Source extract:
########
The conventional wisdom is that Oracle's (ORCL) typically strong 4th quarter fiscal report disappointed investors. The lower than expected report overshadowed three bits of news that should be a strong signal to long term investors, especially dividend re-investors.
The big news is that Oracle's board authorized a dividend increase of 100%. A double, from 6 cents to 12 cents per share. In August, the company will pay a dividend yield of 1.4% which would result in an annual dividend of 48 cents per share.
Secondly, Oracle has increased its stock buyback program by $12 billion.
By all three accounts, this enterprise is starting to look and act like the $142 billion company that it is. It may be a perfect play for a dividend re-investment program. Back in 2006, when Oracle started its multi-billion dollar buying spree of companies, most analysts predicted a failed strategy. Oracle began 2006 at $13.12. After two consecutively bruising quarters, it's at $30 and change. (Source: Yahoo Finance)
########
Data:
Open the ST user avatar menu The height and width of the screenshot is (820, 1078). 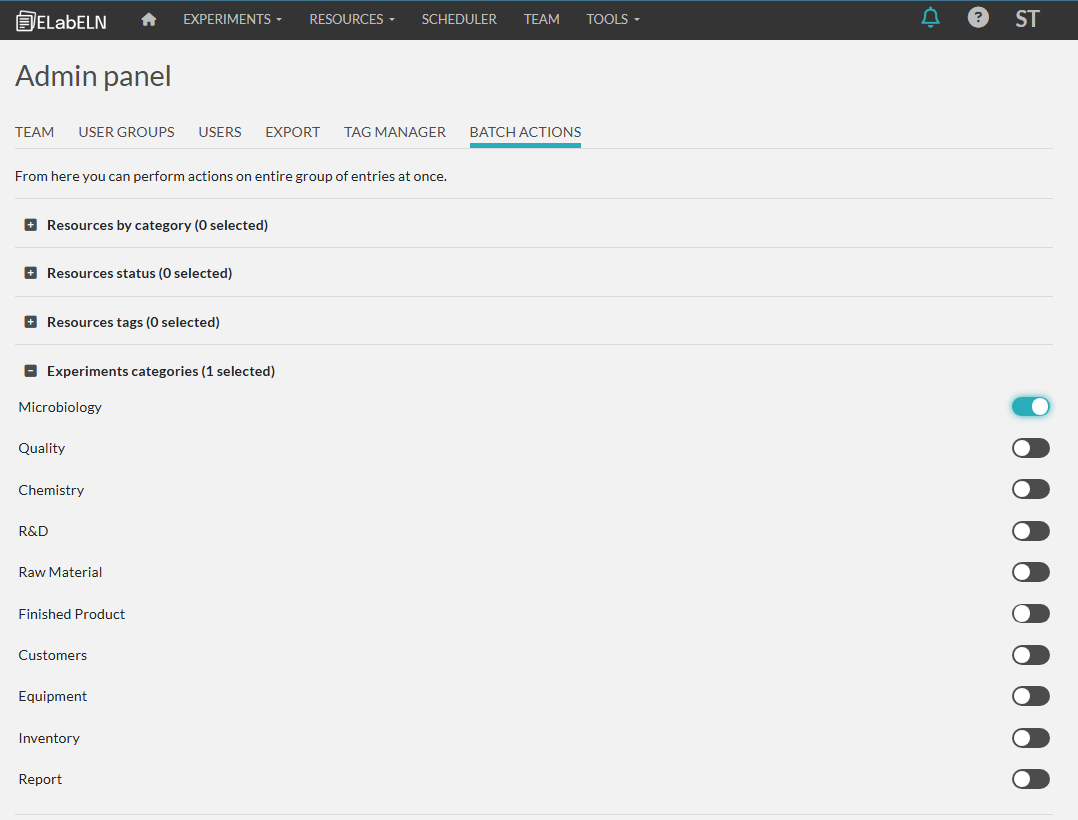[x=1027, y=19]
########
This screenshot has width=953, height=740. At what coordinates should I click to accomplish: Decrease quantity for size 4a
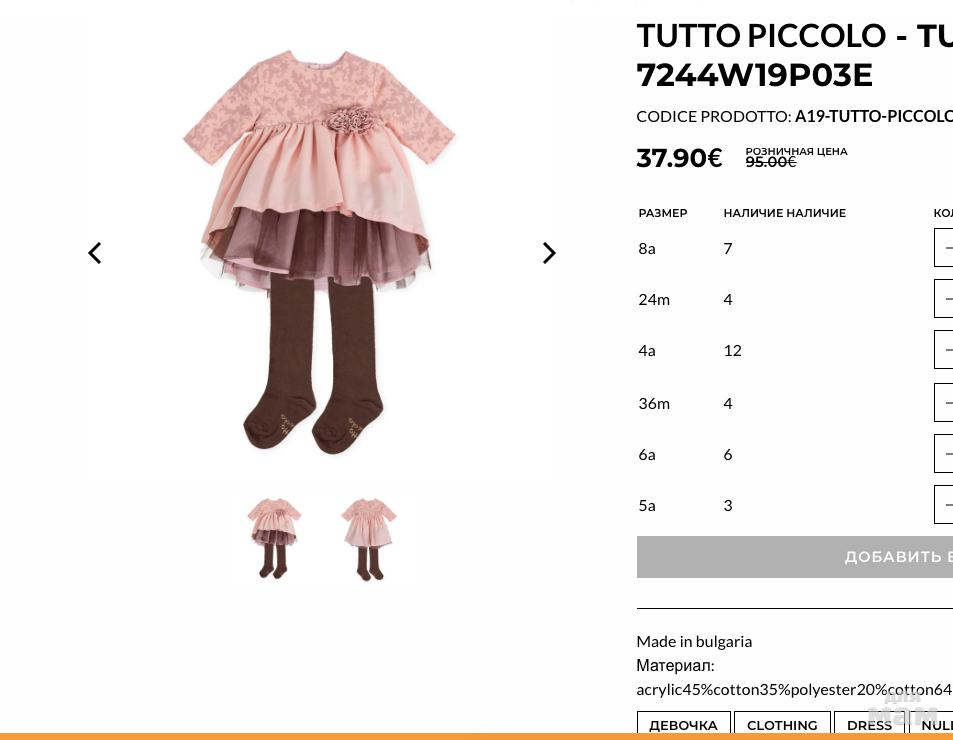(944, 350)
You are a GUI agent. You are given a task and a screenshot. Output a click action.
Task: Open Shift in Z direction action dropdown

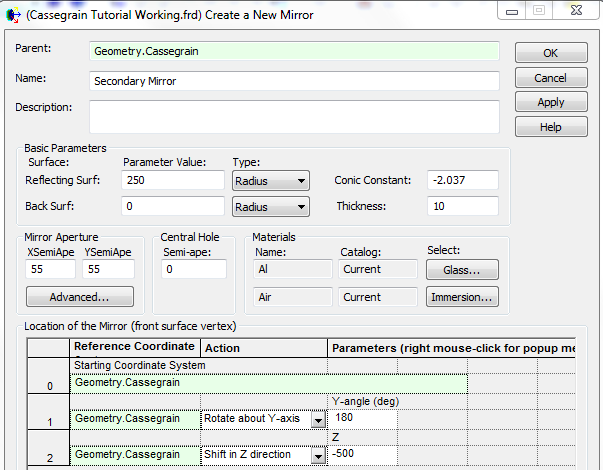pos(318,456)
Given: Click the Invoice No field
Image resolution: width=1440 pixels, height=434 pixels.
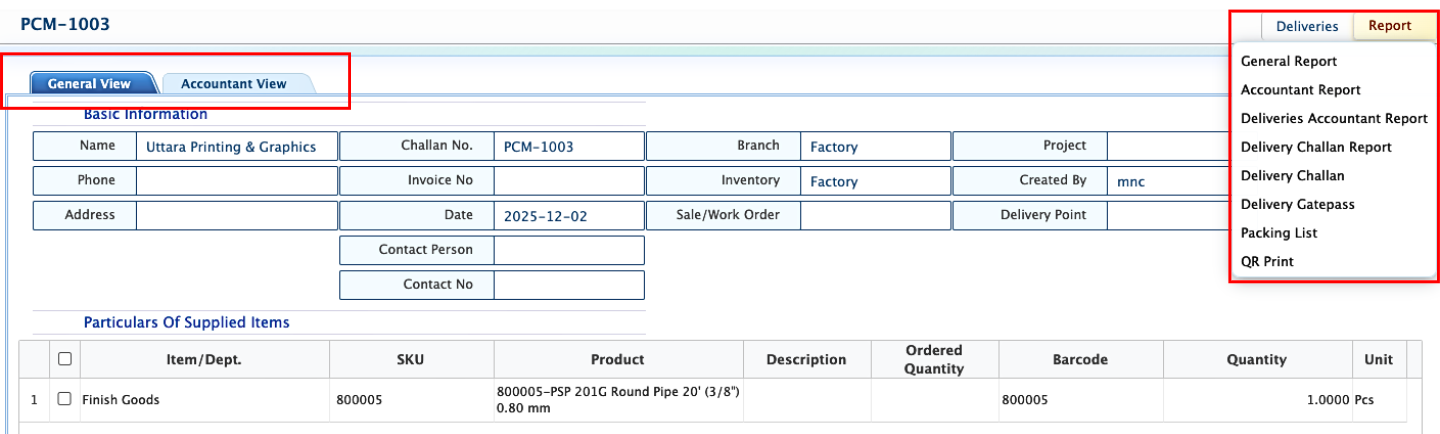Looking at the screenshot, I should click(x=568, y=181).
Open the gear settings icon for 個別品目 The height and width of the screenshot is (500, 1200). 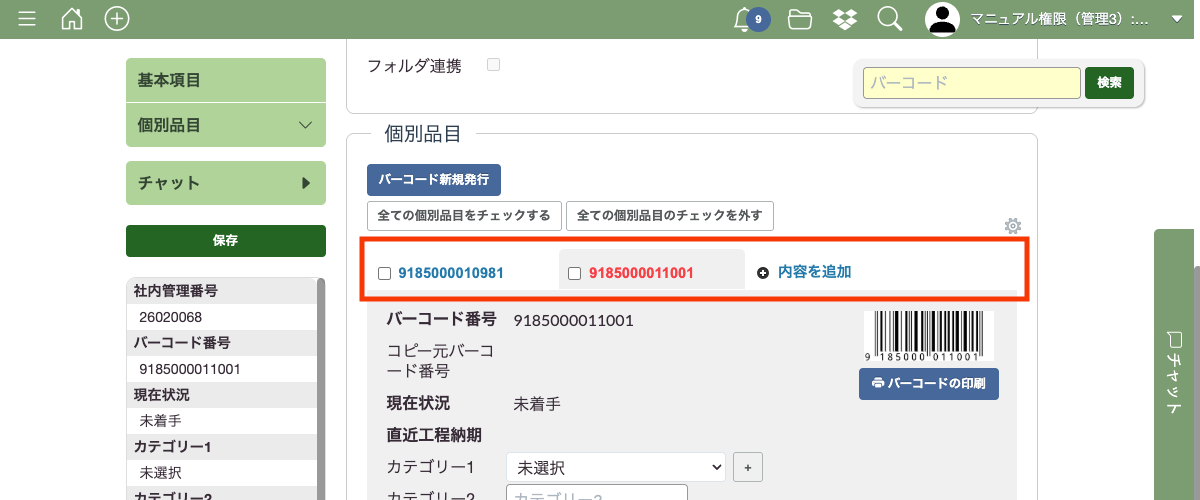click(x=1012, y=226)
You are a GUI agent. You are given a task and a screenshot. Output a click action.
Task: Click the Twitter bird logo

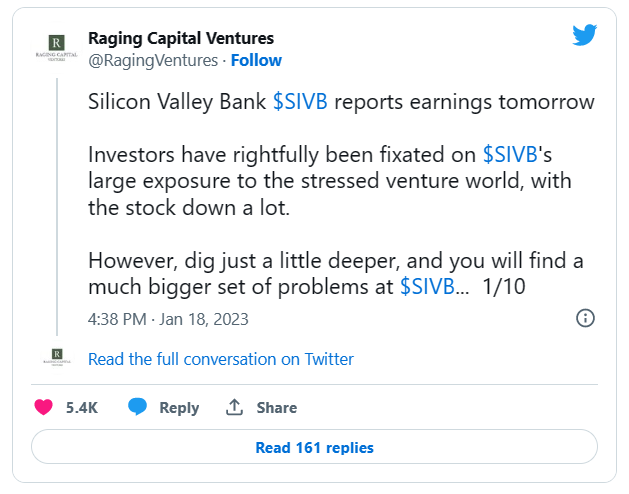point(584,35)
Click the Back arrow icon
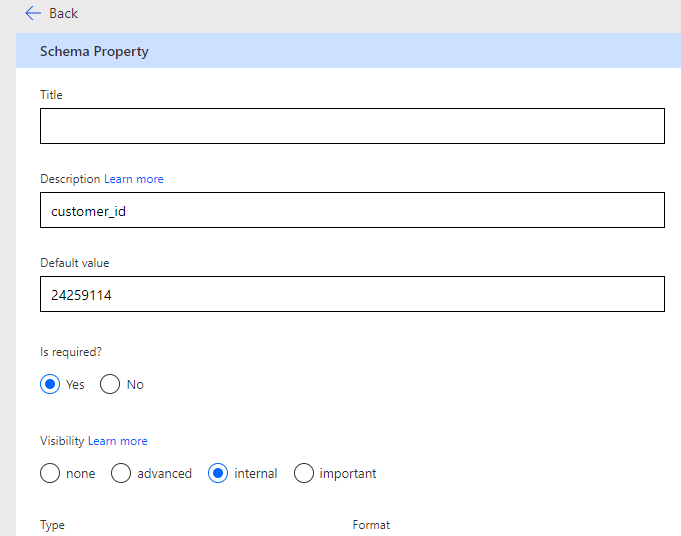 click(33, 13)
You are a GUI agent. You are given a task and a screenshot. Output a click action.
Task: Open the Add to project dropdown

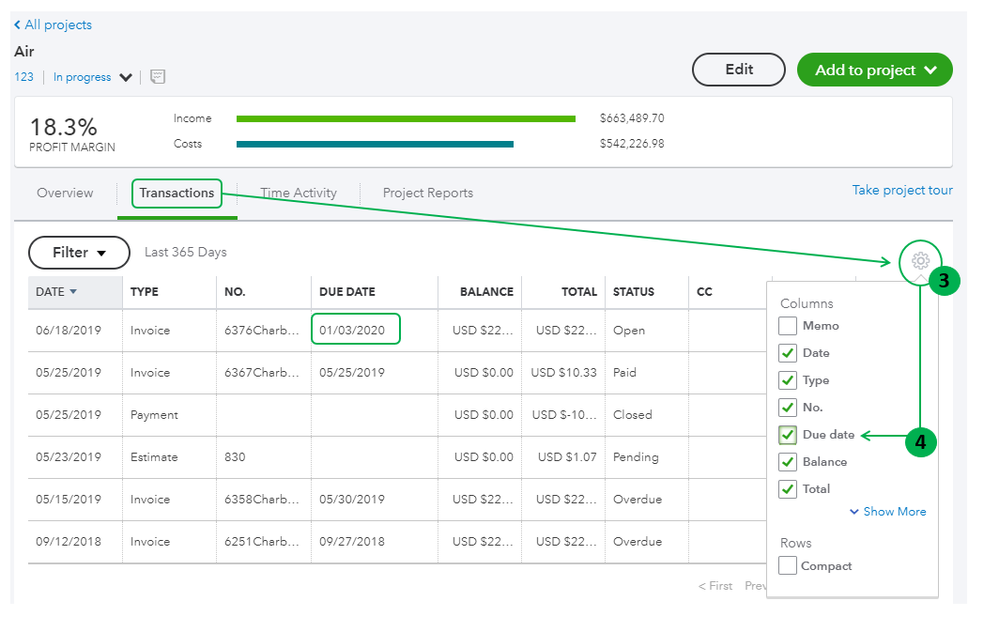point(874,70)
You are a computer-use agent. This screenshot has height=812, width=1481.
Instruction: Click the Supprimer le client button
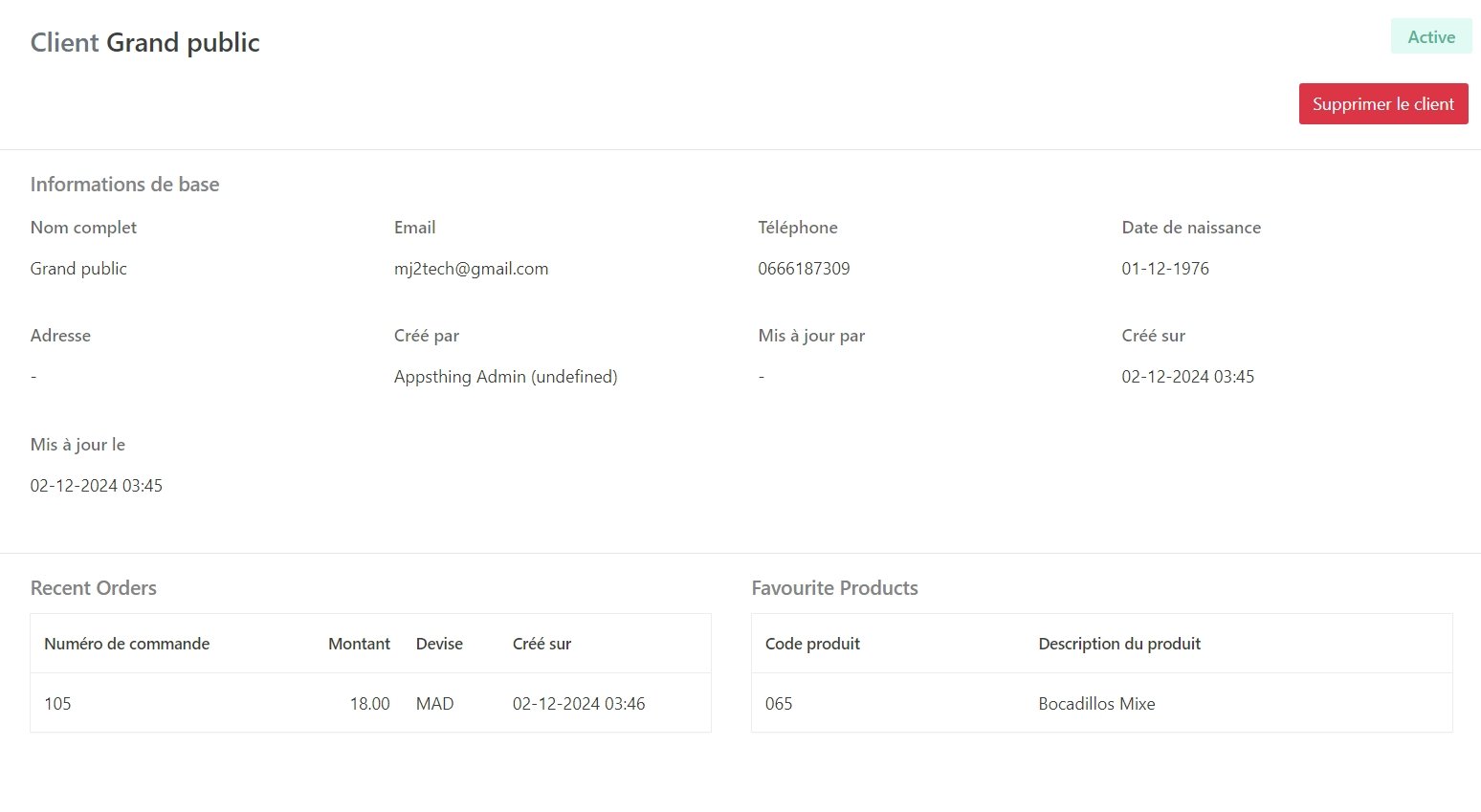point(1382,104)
########
What to work on:
1. From the Oracle dividend article, extract the passage starting at "The big news" and ending at "by $12 billion.", copied word for word.
2. Please continue the Oracle dividend article from the point where it stops.

Answer list:
1.
The big news is that Oracle's board authorized a dividend increase of 100%. A double, from 6 cents to 12 cents per share. In August, the company will pay a dividend yield of 1.4% which would result in an annual dividend of 48 cents per share.
Secondly, Oracle has increased its stock buyback program by $12 billion.

2.
This strategy of rolling up smaller rivals may have now matured, but over the last 8 years, Oracle has beefed up its offerings and embedded its tentacles even deeper into some of the biggest businesses and governments around the globe. The world is not going to quit Oracle anytime soon. IT departments may have issues from time to time with Oracle software (or any software for that matter), but no company is going to dump its databases, software, and years of training, and switch to another company-- not overnight. People will continue to employ Oracle (and Microsoft (MSFT)) products for a very long time, which is why both companies are excellent long term dividend plays.
However, Dividend.com does not agree. "Oracle Corporation (ORCL) is not recommended at this time, holding a Dividend.com DARS™ Rating of 3.3 out of 5 stars."
A forward thinking investor can use Microsoft's dividend trajectory to extrapolate a reasonable conclusion about Oracle and its dividend's possible flight path. Microsoft is now paying 2.7% or 92 cent a share. It may not be fun or sexy to trade Oracle any more, but a 100% increase in income is still doubling your money.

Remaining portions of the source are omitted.